══ Excerpt provided ══

# weedeater weed wacker



## bassdocktor (May 23, 2005)

I have a weedeater weed wacker that's about 12 yrs old. Recently the cord for the pull start broke. I've looked in several books to find out how to replace it but have had no luck. I do know that I need to rewind the spring. But even that I am not sure of because I am new to small engine repair. Any help or resources that you might be able to lead me to would be appreciated.
Thank you,
russ


----------



## bugman (Aug 12, 2004)

should be thos simple ones, rope pulley, wound up spring and a pull cord....... well you can rewind the spring by hand till it gets nice and tight, hold it with a little tape, or needle nose pliers for a little bit, place the inner tab of the spring, into the spot that holds it, the place the spring in, then if you can, pop the outter tab to the pulley, of course make sure the cord is already wound around it, and put the cord outside the hole first, then carefully place it back in, sometimes it will unwind, sometimes it won't. may take few tries, you can also wind it up while the spring is inside the cover as well if you like. hold on to that cord though, it will run right back in if you don't. then tie the handle back on. this is how i do it atleast........


----------



## hankster (Jan 1, 1998)

Here is how I normally do it.... it is hard to explain without showing someone in person... hopefully I can explain it clearly enough.

Make sure the spring is properly placed in the plastic recoild housing. Fish the new rope through the hole in the housing and attach it to the pulley... of course have the handle on the other end. Now wrap the rope around the pulley (in the proper direction) until there is about 6 inches not wound... you can then place the rope in the little groove that is on the outside of the pulley.

Put the pulley into the housing on top of the spring and strat turning the pulley in the direction it would normally turn when you pull the rope (clockwise I believe). You will feel the pully drop into place on the spring in less then a turn. Now keep turning the pulley for another 1 1/2 turns.. this puts tension on the spring. Stop turning when the rope in the goove is by the hole in the housing.

═══
══ Raw records ══

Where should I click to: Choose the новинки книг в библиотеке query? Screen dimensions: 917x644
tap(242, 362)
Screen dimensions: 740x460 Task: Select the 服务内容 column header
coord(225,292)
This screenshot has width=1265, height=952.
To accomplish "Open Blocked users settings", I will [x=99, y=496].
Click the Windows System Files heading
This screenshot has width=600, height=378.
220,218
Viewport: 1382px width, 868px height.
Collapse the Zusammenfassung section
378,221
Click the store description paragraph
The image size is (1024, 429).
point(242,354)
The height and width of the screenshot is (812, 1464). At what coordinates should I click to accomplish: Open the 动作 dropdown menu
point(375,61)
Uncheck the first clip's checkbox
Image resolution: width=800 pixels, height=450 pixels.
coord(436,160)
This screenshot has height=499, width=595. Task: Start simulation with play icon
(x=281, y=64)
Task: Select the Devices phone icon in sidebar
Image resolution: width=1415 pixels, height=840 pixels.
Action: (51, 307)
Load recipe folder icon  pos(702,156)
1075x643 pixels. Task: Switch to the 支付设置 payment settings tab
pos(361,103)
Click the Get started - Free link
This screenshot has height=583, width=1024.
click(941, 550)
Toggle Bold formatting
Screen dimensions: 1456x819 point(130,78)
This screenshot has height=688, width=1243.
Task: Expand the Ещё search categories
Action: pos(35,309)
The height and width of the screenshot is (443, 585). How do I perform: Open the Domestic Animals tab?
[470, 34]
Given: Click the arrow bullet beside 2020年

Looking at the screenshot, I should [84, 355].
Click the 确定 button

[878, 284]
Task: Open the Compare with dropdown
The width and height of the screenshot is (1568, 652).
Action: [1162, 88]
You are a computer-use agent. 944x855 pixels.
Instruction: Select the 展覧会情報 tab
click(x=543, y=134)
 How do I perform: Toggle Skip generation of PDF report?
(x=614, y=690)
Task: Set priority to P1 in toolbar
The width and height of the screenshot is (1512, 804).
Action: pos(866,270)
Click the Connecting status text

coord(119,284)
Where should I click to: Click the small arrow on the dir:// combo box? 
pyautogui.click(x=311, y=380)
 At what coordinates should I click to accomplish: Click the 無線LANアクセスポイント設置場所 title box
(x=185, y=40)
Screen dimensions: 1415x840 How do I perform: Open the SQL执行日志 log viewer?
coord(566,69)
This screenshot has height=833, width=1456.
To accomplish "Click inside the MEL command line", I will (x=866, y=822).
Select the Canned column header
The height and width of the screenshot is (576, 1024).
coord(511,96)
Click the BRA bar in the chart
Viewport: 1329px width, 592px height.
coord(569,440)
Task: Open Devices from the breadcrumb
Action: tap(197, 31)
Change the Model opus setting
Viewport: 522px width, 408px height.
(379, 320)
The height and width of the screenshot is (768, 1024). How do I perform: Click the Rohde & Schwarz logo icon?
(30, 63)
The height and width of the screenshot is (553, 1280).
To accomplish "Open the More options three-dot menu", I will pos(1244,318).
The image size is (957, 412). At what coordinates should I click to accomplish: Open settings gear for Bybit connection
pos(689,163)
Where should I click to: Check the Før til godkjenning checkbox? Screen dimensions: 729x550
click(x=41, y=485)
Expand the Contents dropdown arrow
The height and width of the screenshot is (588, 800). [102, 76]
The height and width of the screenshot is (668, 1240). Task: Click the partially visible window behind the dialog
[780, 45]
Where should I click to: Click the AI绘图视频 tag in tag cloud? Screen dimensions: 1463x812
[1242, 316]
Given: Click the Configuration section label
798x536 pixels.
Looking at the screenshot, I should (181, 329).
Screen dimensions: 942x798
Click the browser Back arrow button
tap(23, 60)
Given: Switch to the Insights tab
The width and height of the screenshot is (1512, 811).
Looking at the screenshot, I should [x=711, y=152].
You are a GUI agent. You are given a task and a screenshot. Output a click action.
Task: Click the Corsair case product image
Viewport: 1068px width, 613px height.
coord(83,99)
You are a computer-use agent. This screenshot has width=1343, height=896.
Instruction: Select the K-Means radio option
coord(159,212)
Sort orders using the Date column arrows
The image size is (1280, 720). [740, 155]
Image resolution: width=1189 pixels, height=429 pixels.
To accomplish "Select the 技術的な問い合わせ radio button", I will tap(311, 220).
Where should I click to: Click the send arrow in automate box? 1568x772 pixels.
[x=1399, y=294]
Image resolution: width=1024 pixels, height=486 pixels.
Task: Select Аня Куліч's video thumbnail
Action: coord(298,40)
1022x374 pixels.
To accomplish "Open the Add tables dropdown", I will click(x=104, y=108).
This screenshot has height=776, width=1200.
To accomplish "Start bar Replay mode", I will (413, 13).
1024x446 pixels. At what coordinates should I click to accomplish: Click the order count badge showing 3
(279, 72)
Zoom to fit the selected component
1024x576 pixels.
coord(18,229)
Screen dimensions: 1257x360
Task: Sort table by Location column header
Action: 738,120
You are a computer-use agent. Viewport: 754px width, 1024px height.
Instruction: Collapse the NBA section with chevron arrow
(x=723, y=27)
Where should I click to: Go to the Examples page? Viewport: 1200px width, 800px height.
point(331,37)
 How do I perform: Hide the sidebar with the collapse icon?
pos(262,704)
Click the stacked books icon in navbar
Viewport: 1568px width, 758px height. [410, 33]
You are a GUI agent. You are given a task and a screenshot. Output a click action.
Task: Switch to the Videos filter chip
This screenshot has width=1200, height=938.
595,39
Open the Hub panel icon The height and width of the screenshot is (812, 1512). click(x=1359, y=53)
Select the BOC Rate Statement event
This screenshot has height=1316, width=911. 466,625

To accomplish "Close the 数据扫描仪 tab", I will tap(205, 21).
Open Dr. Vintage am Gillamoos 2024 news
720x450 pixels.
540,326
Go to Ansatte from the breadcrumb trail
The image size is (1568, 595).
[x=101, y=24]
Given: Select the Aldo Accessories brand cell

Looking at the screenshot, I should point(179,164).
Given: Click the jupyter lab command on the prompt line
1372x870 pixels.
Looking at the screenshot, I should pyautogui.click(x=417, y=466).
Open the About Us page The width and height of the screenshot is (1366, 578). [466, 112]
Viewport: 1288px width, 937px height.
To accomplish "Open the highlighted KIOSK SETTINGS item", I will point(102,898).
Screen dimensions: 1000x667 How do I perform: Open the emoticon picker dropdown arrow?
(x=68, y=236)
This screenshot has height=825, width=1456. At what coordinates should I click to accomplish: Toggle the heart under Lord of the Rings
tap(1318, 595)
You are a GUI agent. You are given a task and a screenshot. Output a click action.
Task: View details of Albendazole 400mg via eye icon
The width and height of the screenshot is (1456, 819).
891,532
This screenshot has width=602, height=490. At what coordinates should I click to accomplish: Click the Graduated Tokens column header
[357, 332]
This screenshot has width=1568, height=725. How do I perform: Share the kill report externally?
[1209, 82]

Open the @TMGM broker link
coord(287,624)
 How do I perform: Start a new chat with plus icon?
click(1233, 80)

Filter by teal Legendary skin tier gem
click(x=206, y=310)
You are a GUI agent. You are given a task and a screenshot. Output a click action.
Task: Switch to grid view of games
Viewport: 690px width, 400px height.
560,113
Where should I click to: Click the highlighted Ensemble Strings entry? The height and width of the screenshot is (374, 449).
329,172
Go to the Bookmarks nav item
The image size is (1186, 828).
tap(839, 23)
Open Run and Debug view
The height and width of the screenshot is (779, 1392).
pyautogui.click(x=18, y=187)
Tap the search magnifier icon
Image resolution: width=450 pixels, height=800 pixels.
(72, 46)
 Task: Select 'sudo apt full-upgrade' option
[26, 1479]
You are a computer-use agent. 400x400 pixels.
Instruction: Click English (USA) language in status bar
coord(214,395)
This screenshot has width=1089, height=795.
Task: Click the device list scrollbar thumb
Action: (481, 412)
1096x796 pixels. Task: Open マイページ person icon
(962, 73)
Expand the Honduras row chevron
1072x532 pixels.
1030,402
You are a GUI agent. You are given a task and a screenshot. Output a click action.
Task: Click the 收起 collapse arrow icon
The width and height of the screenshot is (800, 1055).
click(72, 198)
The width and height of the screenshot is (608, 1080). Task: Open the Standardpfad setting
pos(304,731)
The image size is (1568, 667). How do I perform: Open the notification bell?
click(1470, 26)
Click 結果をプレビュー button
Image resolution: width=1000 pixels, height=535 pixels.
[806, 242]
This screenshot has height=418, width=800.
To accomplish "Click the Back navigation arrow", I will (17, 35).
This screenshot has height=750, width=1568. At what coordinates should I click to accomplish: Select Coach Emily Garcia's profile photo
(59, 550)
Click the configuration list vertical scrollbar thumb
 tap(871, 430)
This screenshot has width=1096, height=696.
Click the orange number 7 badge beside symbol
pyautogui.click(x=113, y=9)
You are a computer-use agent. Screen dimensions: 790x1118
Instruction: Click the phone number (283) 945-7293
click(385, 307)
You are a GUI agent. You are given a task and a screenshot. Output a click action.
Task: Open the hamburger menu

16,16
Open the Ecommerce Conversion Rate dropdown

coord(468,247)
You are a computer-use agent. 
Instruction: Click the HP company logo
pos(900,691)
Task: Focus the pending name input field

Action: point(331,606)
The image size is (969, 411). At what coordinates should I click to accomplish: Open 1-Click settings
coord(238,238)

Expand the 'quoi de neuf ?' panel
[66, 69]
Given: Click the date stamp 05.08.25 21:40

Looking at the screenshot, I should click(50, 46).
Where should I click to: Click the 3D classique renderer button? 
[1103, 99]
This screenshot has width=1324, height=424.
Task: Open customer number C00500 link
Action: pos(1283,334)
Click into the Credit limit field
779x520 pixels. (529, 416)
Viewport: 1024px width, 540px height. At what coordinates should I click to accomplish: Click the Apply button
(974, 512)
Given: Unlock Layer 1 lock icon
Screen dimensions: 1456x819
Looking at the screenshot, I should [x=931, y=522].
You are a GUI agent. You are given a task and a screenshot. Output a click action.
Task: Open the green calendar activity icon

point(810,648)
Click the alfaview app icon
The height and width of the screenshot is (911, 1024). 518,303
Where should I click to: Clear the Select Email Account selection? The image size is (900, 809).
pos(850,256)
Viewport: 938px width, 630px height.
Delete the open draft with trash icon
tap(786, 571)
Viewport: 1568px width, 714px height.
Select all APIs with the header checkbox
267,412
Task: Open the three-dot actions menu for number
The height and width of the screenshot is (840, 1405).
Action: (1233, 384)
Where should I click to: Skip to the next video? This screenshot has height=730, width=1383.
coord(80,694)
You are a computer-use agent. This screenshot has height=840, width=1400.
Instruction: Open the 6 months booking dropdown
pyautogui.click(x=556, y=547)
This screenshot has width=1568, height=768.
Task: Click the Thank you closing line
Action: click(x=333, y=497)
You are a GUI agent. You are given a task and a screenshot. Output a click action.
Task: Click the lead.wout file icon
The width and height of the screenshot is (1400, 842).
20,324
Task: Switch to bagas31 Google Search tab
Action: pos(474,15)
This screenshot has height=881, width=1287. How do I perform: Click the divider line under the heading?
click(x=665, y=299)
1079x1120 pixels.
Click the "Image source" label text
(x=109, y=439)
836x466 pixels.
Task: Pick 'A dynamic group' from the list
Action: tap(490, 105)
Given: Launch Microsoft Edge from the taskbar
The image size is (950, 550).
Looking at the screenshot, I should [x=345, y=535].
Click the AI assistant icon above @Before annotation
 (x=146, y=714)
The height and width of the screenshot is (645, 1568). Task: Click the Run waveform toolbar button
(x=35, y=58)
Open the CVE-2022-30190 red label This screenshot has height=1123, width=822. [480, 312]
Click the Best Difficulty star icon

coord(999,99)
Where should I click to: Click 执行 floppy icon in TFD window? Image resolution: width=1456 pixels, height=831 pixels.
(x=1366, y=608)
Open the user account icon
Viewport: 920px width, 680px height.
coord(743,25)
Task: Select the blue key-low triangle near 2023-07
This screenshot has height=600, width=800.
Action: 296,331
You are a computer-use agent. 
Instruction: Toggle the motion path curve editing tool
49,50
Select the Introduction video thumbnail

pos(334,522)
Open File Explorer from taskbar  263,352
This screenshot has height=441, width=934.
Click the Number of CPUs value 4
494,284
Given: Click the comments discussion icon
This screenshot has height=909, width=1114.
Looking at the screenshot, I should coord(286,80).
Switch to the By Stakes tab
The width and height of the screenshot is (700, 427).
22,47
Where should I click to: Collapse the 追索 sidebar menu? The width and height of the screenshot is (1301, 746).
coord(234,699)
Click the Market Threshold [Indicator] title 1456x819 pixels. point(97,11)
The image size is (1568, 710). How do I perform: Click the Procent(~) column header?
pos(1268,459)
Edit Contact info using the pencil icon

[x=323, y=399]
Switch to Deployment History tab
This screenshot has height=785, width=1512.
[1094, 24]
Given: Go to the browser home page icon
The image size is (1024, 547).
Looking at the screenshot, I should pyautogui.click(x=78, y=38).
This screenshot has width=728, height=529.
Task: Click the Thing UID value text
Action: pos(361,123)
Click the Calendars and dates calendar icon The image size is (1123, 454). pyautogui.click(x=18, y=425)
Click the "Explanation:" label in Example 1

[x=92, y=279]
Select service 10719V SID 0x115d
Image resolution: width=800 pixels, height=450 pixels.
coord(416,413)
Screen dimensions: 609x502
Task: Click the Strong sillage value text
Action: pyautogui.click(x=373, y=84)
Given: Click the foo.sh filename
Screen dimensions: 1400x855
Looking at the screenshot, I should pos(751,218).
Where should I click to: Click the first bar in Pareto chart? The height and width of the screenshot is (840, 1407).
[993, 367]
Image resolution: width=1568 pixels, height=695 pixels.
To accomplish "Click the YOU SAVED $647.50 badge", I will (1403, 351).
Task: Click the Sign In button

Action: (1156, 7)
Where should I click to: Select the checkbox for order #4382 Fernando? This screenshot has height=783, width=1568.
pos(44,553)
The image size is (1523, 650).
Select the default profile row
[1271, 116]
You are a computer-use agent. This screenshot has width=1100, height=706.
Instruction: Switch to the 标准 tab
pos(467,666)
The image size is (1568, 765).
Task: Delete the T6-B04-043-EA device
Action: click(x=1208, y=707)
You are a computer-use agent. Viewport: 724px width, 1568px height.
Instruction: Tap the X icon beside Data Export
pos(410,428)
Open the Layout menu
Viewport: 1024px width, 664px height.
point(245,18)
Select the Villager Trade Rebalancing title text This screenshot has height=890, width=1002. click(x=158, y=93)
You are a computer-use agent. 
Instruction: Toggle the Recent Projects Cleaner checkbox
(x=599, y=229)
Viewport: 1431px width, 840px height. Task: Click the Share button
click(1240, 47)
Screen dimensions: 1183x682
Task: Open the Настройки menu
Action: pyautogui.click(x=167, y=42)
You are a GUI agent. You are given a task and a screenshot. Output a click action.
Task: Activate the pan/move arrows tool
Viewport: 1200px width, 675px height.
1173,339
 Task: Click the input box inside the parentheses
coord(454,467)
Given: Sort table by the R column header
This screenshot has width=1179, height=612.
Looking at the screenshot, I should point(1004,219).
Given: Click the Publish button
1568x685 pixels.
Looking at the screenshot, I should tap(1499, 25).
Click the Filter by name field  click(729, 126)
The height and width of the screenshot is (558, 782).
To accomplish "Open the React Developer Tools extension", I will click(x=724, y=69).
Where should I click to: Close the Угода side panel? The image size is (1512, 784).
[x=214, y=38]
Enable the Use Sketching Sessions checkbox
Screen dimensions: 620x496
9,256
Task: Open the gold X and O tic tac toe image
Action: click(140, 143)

═══

• _Brief 1_
Write out the passage of the weed wacker thread starting at "# weedeater weed" and ending at "would be appreciated.".
• _Brief 2_
Using the weed wacker thread, decide whether each statement agrees with it. Give yes or no for each, with the deciding words quoted from the thread.
(a) The first poster's weed wacker is about 12 years old.
(b) bugman says the spring can only be wound after it is taken out of the cover.
(c) hankster says to wrap the rope around the pulley until about 6 inches remain unwound.
• _Brief 3_
List every username that heads a post in the weed wacker thread.

• _Reply 1_
# weedeater weed wacker



## bassdocktor (May 23, 2005)

I have a weedeater weed wacker that's about 12 yrs old. Recently the cord for the pull start broke. I've looked in several books to find out how to replace it but have had no luck. I do know that I need to rewind the spring. But even that I am not sure of because I am new to small engine repair. Any help or resources that you might be able to lead me to would be appreciated.

• _Reply 2_
(a) Yes: "I have a weedeater weed wacker that's about 12 yrs old."
(b) No: "you can also wind it up while the spring is inside the cover as well if you like."
(c) Yes: "wrap the rope around the pulley (in the proper direction) until there is about 6 inches not wound"

• _Reply 3_
bassdocktor
bugman
hankster